■ Excerpted passage
In his classic paper How to Build a Highly Available System Using Consensus Butler Lampson laid out a pattern that’s become very popular in the design of large-scale highly-available systems. Consensus is used to deal with unusual situations like host failures (Lampson says reserved for emergencies), and leases (time-limited locks) provide efficient normal operation. The paper lays out a roadmap for implementing systems of this kind, leaving just the implementation details to the reader.
The core algorithm behind this paper, Paxos, is famous for its complexity and subtlety. Lampson, like many who came after him1, try to build a framework of specific implementation details around it to make it more approachable. It’s effective, but incomplete. The challenge is that Paxos’s subtlety is only one of the hard parts of building a consensus system. There are three categories of challenges that I see people completely overlook.

■ Data lines

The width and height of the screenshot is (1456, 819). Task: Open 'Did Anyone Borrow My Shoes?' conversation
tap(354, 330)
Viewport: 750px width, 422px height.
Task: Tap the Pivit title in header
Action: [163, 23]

■ Written exercise 1
Answer these about the consensus passage:
(a) What does the passage say leases provide?
(b) What algorithm is named as the core behind the paper?
(c) How many categories of challenges does the author say people completely overlook?
■ Written exercise 2
Update the consensus passage by restating the stretch from "The core algorithm" through "people completely overlook.", with "framework" replaced by "scaffolding".
■ Written exercise 3
Take the passage on building highly available systems with consensus further, continuing it from its last sentence.

■ Task answer 1
(a) Efficient normal operation.
(b) Paxos.
(c) Three.

■ Task answer 2
The core algorithm behind this paper, Paxos, is famous for its complexity and subtlety. Lampson, like many who came after him1, try to build a scaffolding of specific implementation details around it to make it more approachable. It’s effective, but incomplete. The challenge is that Paxos’s subtlety is only one of the hard parts of building a consensus system. There are three categories of challenges that I see people completely overlook.

■ Task answer 3
Determinism
“How can we arrange for each replica to do the same thing? Adopting a scheme first proposed by Lamport, we build each replica as a deterministic state machine; this means that the transition relation is a function from (state, input) to (new state, output). It is customary to call one of these replicas a ‘process’. Several processes that start in the same state and see the same sequence of inputs will do the same thing, that is, end up in the same state and produce the same outputs” - Butler Lampson (from How to Build a Highly Available System Using Consensus).
Conceptually, that’s really easy. We start with a couple of replicas with state, feed them input, and they all end up with new state. Same inputs in, same state out. Realistically, it’s hard. Here are just some of the challenges:
And more. There’s always more.
Some people will tell you that you can solve these problems by using byzantine consensus protocols. Those people are right, of course. They’re also the kind of people who solved their rodent problem by keeping a leopard in their house. Other people will tell you that you can solve these problems with blockchain. Those people are best ignored.
Monitoring and Control
Although using a single, centralized, server is the simplest way to implement a service, the resulting service can only be as fault tolerant as the processor executing that server. If this level of fault tolerance is unacceptable, then multiple servers that fail independently must be used. - Fred Schneider (from Implementing Fault-Tolerant Services Using the State Machine Approach: A Tutorial)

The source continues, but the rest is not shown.